A stats exercise with The Norwegian Frequency Project
My recent interview about training frequency and bro splits was hugely popular and caused quite a stir in the fitness industry. If you haven’t watched that yet, do so before reading this post, otherwise you won’t understand a word of it.
Lyle McDonald chimed in with a comment about the Norwegian Frequency Project.
Do pay close attention to the graphs for strength and size gains. There are a couple o big ouliers on both, guys who got amazing results. Everyone else was about the same and if you take out those outliers, the differences approach jack shit. It’s when you average them with that one or two big outlier data points
Note: if you have no interest in educating yourself about statistical or scientific methodology or Lyle McDonald’s critique of the Norwegian Frequency Project, you can safely skip this post, i.e. this is for the hardcore science crowd.

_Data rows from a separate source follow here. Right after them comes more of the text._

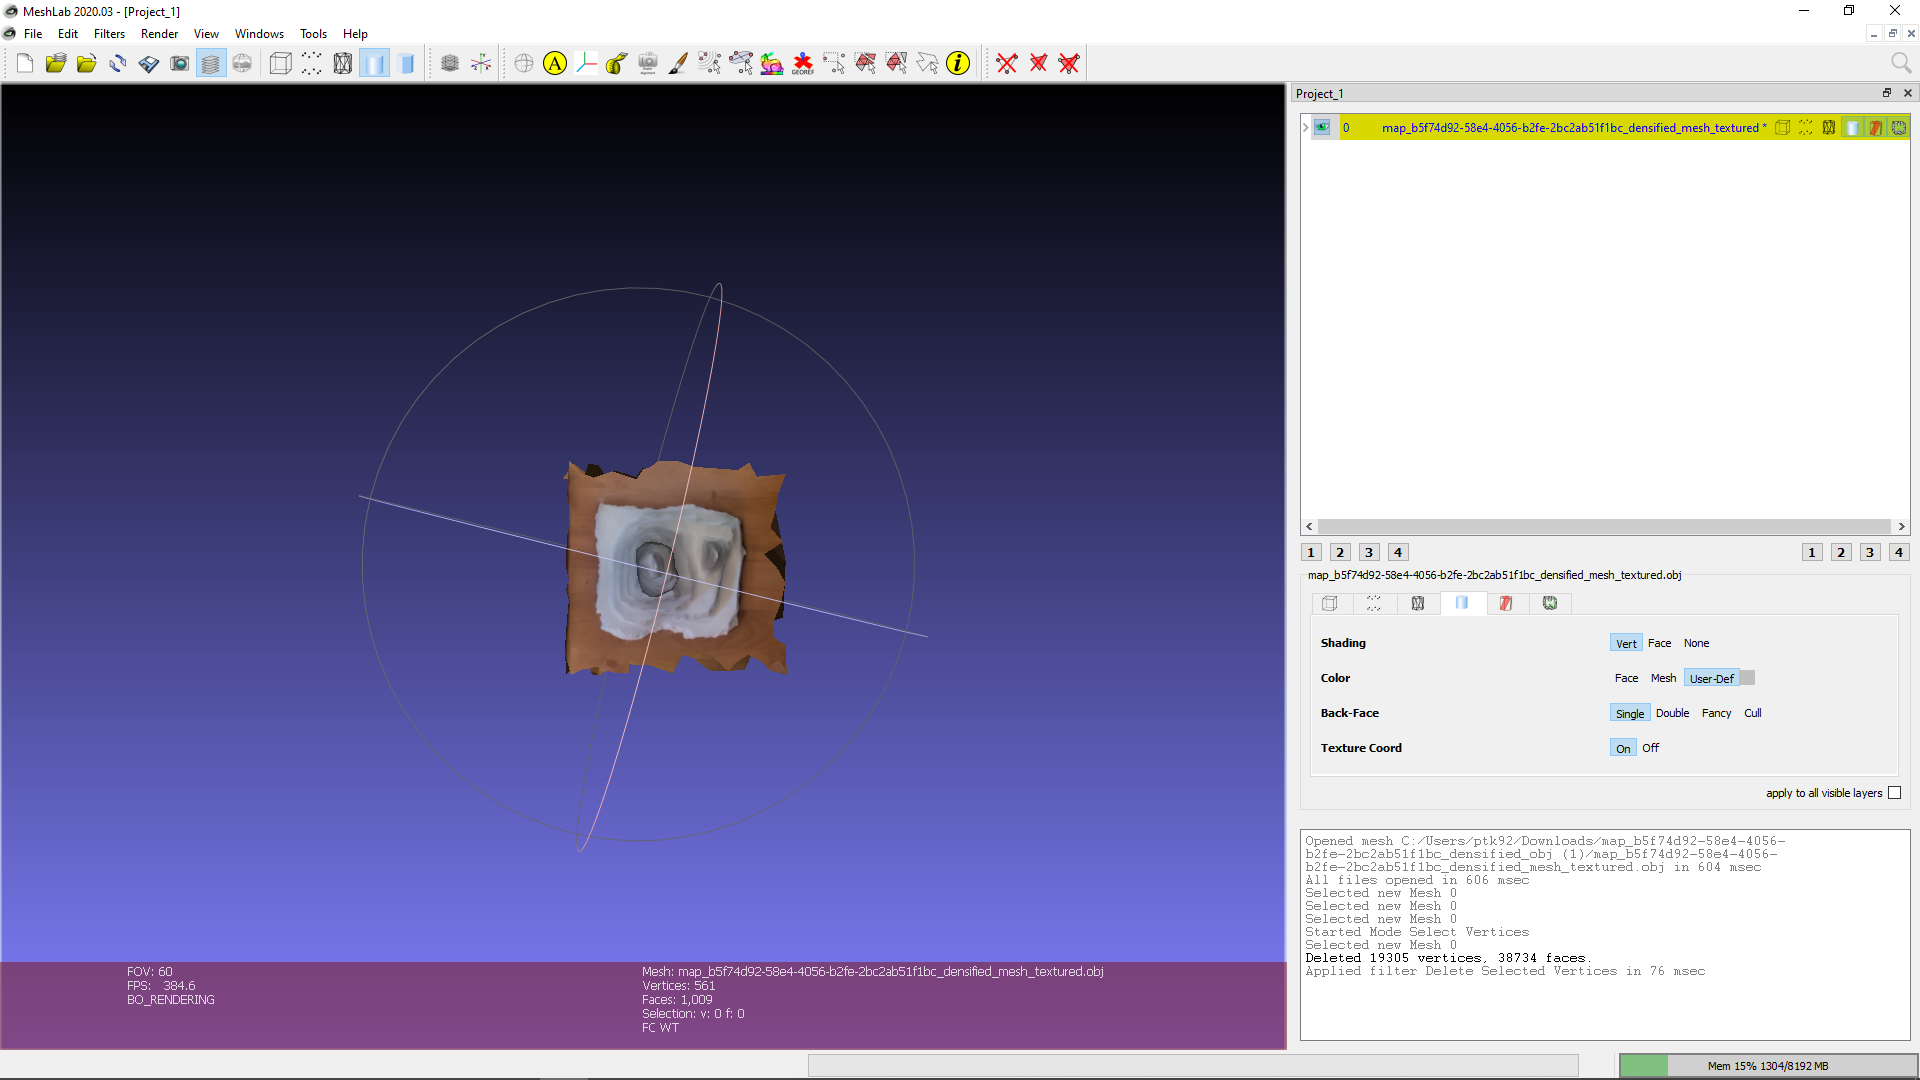Screen dimensions: 1920x1080
Task: Click the Apply to all visible layers button
Action: tap(1896, 793)
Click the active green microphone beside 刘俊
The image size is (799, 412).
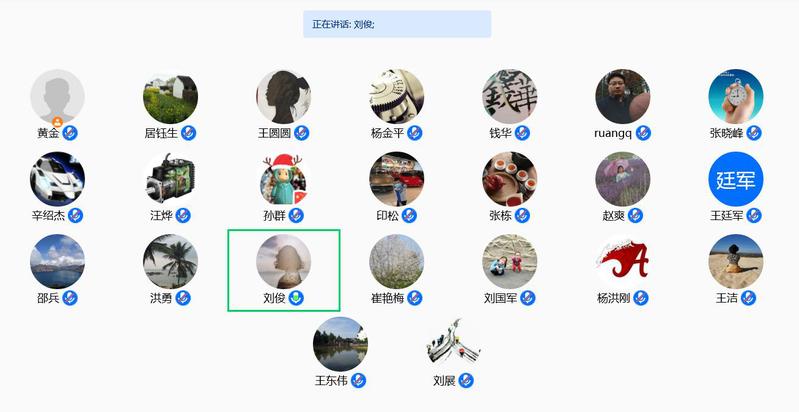click(x=296, y=298)
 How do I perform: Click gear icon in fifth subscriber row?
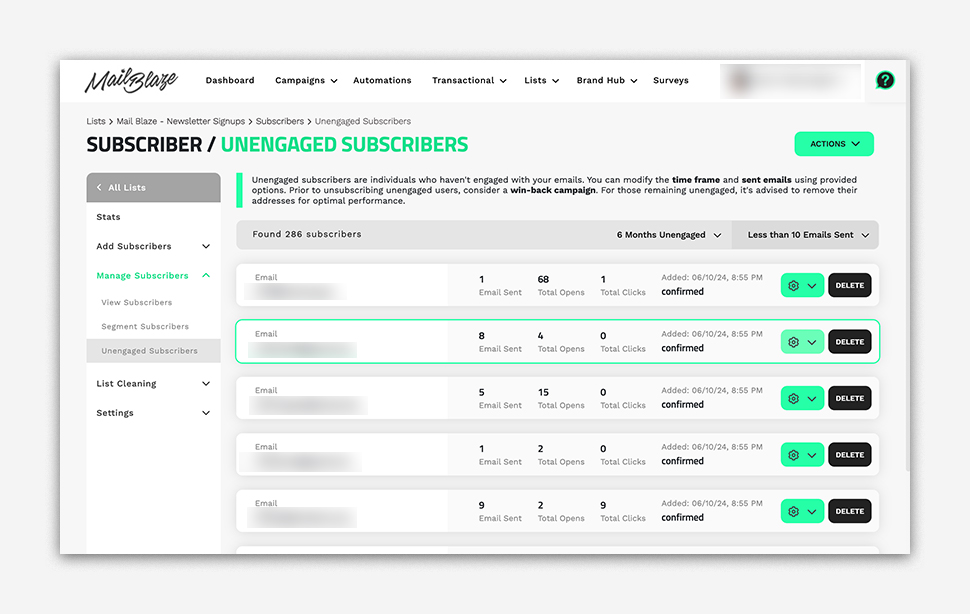coord(794,511)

Lyle’s comment is typical of that of a non-scientist who has no knowledge about statistical methodology. The claim is essentially that the data is confounded by a few extreme positive outliers that confound the results of the analysis, i.e. without these outliers, the significant between-group differences in favor of the high frequency group disappear.
Let’s deconstruct this argument like a real scientist, which I did together with my assistant researcher Richie Hedderman. First, we should ask if there really are outliers. Anyone can look at a graph and point towards the highest or lowest value, but a statistician understands that is not how you identify outliers. The position of the data points on a graph is greatly influenced by the choice of the axes. If you pick small increment with many lines, it will appear as if the data points are further away from each other. So visual inspection of any graph gives a statistician nothing more than a hunch.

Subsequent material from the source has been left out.